* [Task] The full set of entries needs to be reproduced exactly.

* [Data extract]
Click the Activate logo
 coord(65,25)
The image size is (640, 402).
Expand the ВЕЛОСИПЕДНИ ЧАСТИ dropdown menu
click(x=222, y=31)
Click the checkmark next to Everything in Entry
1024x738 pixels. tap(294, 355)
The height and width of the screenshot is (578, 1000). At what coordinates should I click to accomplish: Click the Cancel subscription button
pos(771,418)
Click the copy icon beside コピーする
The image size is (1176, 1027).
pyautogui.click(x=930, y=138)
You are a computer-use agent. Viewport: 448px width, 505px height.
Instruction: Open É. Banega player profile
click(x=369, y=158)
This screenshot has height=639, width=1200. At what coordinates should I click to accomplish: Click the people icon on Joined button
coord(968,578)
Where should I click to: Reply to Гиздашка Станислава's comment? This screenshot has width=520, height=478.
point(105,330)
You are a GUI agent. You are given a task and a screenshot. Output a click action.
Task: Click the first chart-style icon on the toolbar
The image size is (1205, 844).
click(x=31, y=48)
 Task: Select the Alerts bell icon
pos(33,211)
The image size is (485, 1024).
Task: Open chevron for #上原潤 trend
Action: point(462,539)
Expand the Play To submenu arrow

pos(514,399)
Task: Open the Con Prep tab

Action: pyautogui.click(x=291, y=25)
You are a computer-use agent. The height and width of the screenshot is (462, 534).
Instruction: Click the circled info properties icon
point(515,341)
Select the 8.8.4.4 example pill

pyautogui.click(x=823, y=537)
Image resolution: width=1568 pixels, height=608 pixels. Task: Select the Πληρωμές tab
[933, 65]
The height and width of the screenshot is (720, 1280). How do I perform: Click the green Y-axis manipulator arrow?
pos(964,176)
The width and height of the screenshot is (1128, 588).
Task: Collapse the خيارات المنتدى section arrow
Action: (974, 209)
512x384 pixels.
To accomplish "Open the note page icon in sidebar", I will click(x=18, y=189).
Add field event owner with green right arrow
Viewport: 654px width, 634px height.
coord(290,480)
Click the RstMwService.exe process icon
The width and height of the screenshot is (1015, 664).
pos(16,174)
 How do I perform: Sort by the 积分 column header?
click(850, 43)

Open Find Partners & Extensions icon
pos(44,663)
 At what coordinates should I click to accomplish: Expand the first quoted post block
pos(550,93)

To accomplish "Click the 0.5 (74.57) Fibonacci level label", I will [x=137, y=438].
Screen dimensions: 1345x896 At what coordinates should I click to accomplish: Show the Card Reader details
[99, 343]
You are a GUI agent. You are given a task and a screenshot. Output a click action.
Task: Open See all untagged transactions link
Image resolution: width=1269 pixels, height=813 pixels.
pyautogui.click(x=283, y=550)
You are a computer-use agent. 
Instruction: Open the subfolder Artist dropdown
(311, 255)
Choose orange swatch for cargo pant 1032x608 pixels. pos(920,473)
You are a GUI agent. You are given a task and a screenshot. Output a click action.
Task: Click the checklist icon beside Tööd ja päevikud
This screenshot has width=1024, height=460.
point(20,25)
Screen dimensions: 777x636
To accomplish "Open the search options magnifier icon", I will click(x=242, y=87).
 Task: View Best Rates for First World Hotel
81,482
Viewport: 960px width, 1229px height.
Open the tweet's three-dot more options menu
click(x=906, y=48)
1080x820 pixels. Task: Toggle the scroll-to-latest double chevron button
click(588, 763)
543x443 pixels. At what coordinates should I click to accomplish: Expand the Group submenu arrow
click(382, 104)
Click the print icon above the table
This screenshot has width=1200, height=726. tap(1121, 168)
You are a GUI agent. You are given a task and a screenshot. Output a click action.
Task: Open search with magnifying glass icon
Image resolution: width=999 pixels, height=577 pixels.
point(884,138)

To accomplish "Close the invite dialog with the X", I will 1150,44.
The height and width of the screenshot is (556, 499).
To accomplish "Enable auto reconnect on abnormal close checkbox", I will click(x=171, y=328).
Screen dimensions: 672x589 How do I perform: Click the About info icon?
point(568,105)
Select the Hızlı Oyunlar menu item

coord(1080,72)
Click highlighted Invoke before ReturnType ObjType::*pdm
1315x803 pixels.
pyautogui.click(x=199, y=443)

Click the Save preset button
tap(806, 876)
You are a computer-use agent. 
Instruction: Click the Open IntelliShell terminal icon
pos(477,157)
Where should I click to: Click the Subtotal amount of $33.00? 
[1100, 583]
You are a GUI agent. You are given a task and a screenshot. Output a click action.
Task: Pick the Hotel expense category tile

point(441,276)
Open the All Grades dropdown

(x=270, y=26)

* [Task solution]
Click the Activate logo
 coord(65,25)
The image size is (640, 402).
Expand the ВЕЛОСИПЕДНИ ЧАСТИ dropdown menu
click(x=222, y=31)
Click the checkmark next to Everything in Entry
1024x738 pixels. tap(294, 355)
The height and width of the screenshot is (578, 1000). At what coordinates should I click to accomplish: Click the Cancel subscription button
pos(771,418)
Click the copy icon beside コピーする
The image size is (1176, 1027).
pyautogui.click(x=930, y=138)
You are a computer-use agent. Viewport: 448px width, 505px height.
Instruction: Open É. Banega player profile
click(x=369, y=158)
This screenshot has height=639, width=1200. At what coordinates should I click to accomplish: Click the people icon on Joined button
coord(968,578)
Where should I click to: Reply to Гиздашка Станислава's comment? This screenshot has width=520, height=478.
point(105,330)
You are a GUI agent. You are given a task and a screenshot. Output a click action.
Task: Click the first chart-style icon on the toolbar
The image size is (1205, 844).
click(x=31, y=48)
 Task: Select the Alerts bell icon
pos(33,211)
The image size is (485, 1024).
Task: Open chevron for #上原潤 trend
Action: point(462,539)
Expand the Play To submenu arrow

pos(514,399)
Task: Open the Con Prep tab

Action: pyautogui.click(x=291, y=25)
You are a computer-use agent. The height and width of the screenshot is (462, 534).
Instruction: Click the circled info properties icon
point(515,341)
Select the 8.8.4.4 example pill

pyautogui.click(x=823, y=537)
Image resolution: width=1568 pixels, height=608 pixels. Task: Select the Πληρωμές tab
[933, 65]
The height and width of the screenshot is (720, 1280). How do I perform: Click the green Y-axis manipulator arrow?
pos(964,176)
The width and height of the screenshot is (1128, 588).
Task: Collapse the خيارات المنتدى section arrow
Action: (974, 209)
512x384 pixels.
To accomplish "Open the note page icon in sidebar", I will click(x=18, y=189).
Add field event owner with green right arrow
Viewport: 654px width, 634px height.
coord(290,480)
Click the RstMwService.exe process icon
The width and height of the screenshot is (1015, 664).
pos(16,174)
 How do I perform: Sort by the 积分 column header?
click(850, 43)

Open Find Partners & Extensions icon
pos(44,663)
 At what coordinates should I click to accomplish: Expand the first quoted post block
pos(550,93)

To accomplish "Click the 0.5 (74.57) Fibonacci level label", I will [x=137, y=438].
Screen dimensions: 1345x896 At what coordinates should I click to accomplish: Show the Card Reader details
[99, 343]
You are a GUI agent. You are given a task and a screenshot. Output a click action.
Task: Open See all untagged transactions link
Image resolution: width=1269 pixels, height=813 pixels.
pyautogui.click(x=283, y=550)
You are a computer-use agent. 
Instruction: Open the subfolder Artist dropdown
(311, 255)
Choose orange swatch for cargo pant 1032x608 pixels. pos(920,473)
You are a GUI agent. You are given a task and a screenshot. Output a click action.
Task: Click the checklist icon beside Tööd ja päevikud
This screenshot has width=1024, height=460.
point(20,25)
Screen dimensions: 777x636
To accomplish "Open the search options magnifier icon", I will click(x=242, y=87).
 Task: View Best Rates for First World Hotel
81,482
Viewport: 960px width, 1229px height.
Open the tweet's three-dot more options menu
click(x=906, y=48)
1080x820 pixels. Task: Toggle the scroll-to-latest double chevron button
click(588, 763)
543x443 pixels. At what coordinates should I click to accomplish: Expand the Group submenu arrow
click(382, 104)
Click the print icon above the table
This screenshot has width=1200, height=726. tap(1121, 168)
You are a GUI agent. You are given a task and a screenshot. Output a click action.
Task: Open search with magnifying glass icon
Image resolution: width=999 pixels, height=577 pixels.
point(884,138)

To accomplish "Close the invite dialog with the X", I will 1150,44.
The height and width of the screenshot is (556, 499).
To accomplish "Enable auto reconnect on abnormal close checkbox", I will click(x=171, y=328).
Screen dimensions: 672x589 How do I perform: Click the About info icon?
point(568,105)
Select the Hızlı Oyunlar menu item

coord(1080,72)
Click highlighted Invoke before ReturnType ObjType::*pdm
1315x803 pixels.
pyautogui.click(x=199, y=443)

Click the Save preset button
tap(806, 876)
You are a computer-use agent. 
Instruction: Click the Open IntelliShell terminal icon
pos(477,157)
Where should I click to: Click the Subtotal amount of $33.00? 
[1100, 583]
You are a GUI agent. You are given a task and a screenshot. Output a click action.
Task: Pick the Hotel expense category tile

point(441,276)
Open the All Grades dropdown

(x=270, y=26)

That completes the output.